Records to use ::
········

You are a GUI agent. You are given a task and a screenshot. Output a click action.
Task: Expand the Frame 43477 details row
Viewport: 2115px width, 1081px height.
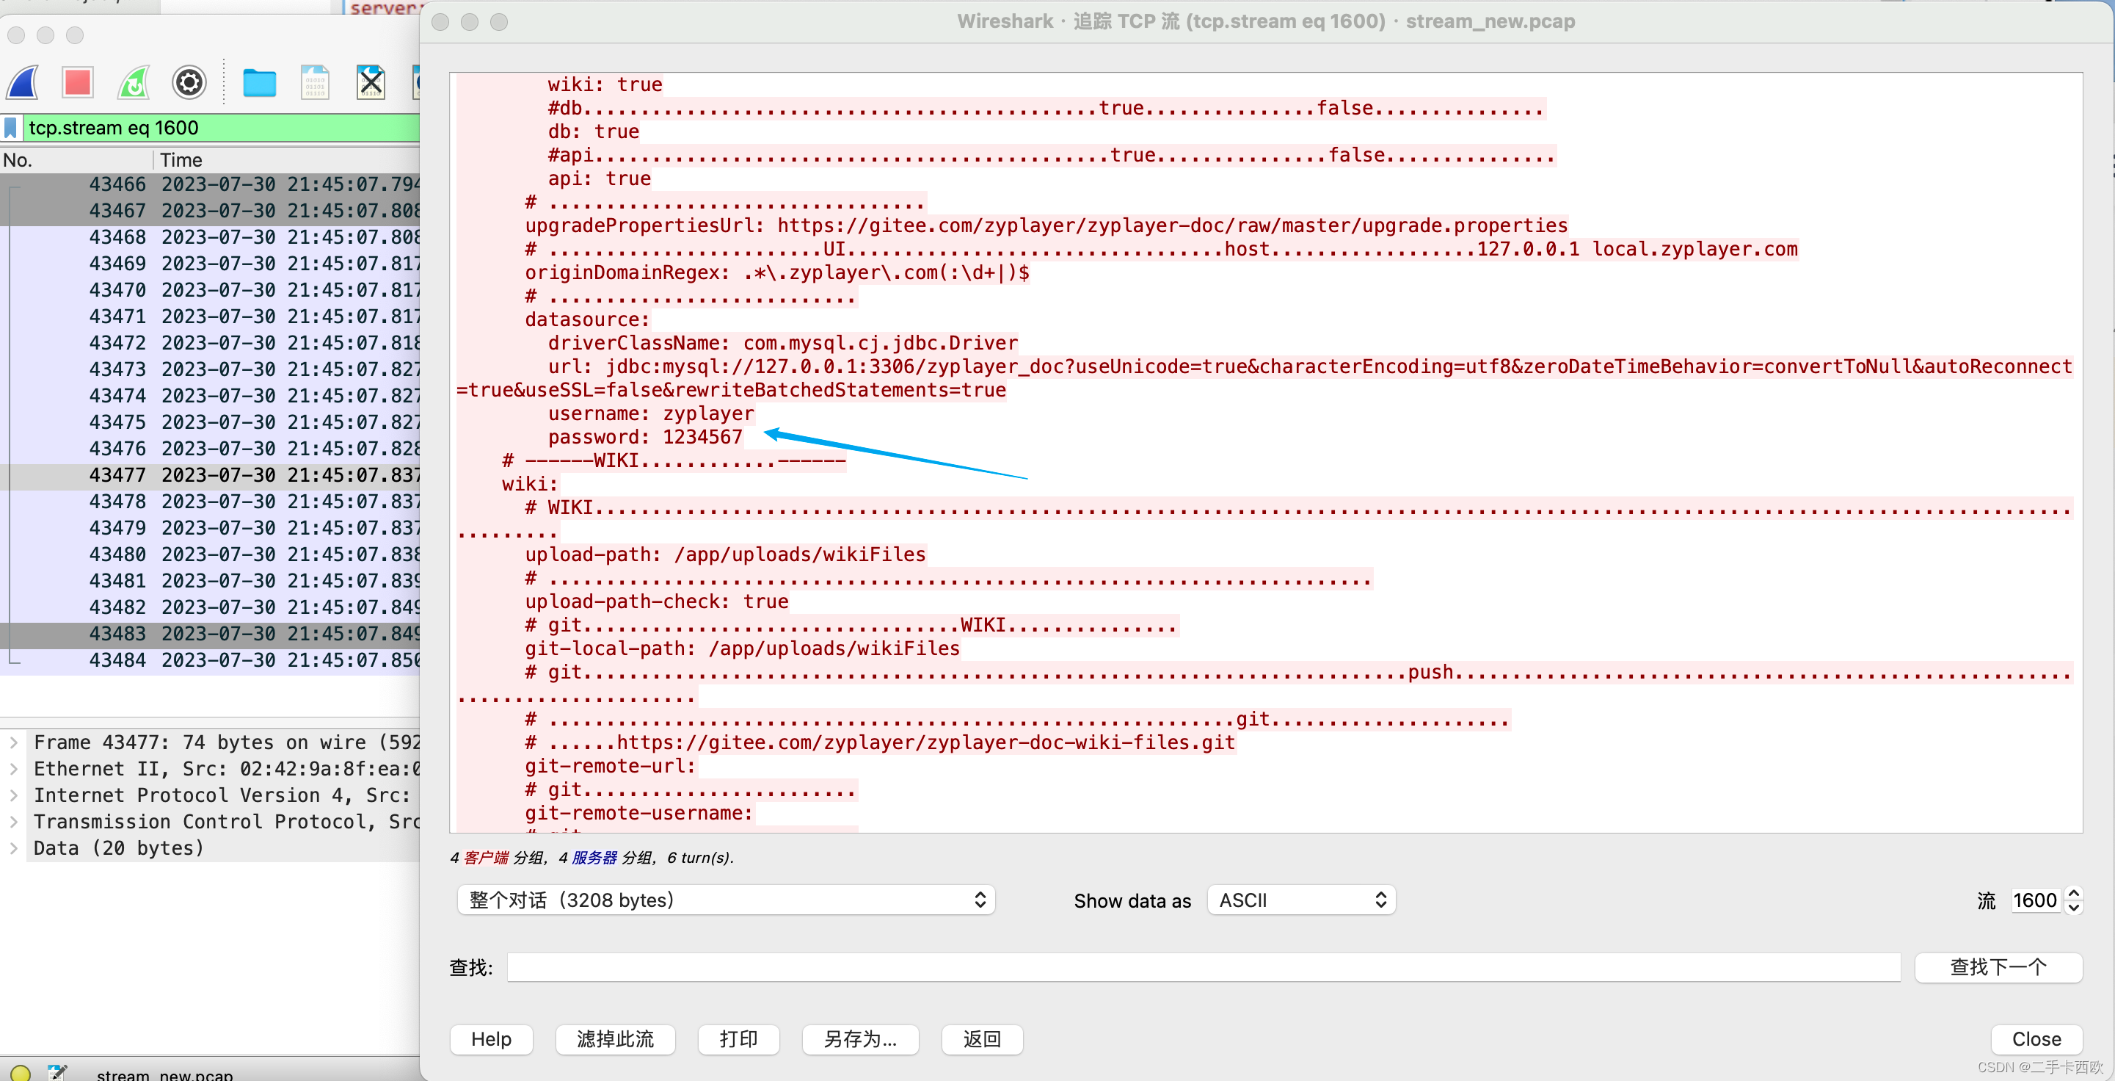click(14, 743)
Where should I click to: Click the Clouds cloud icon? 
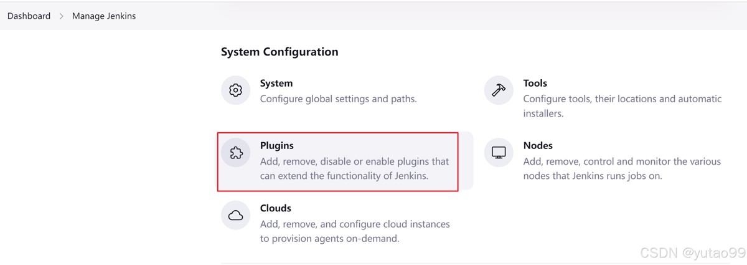point(235,216)
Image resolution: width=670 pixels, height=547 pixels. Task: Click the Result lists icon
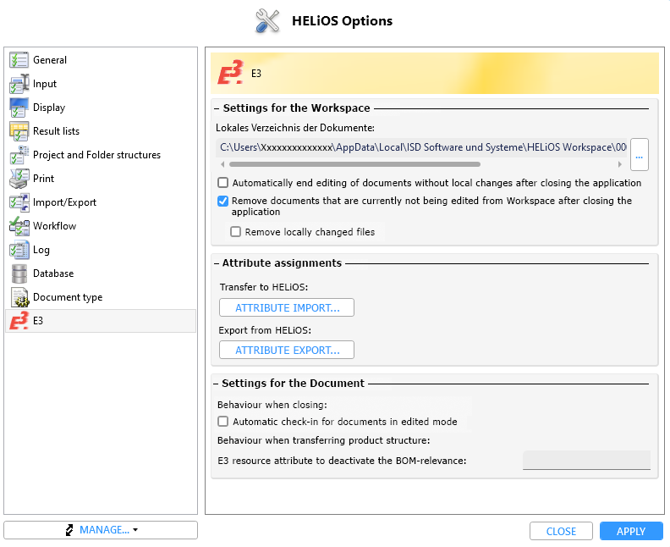click(x=19, y=131)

········

Stated task :: Find each line in the data above that contains the string "height" and copy those lines out in full. Case matters.

Expected answer ::
Viewport: 2115px width, 1081px height.
Image resolution: width=670 pixels, height=547 pixels. Task: Click the Result lists icon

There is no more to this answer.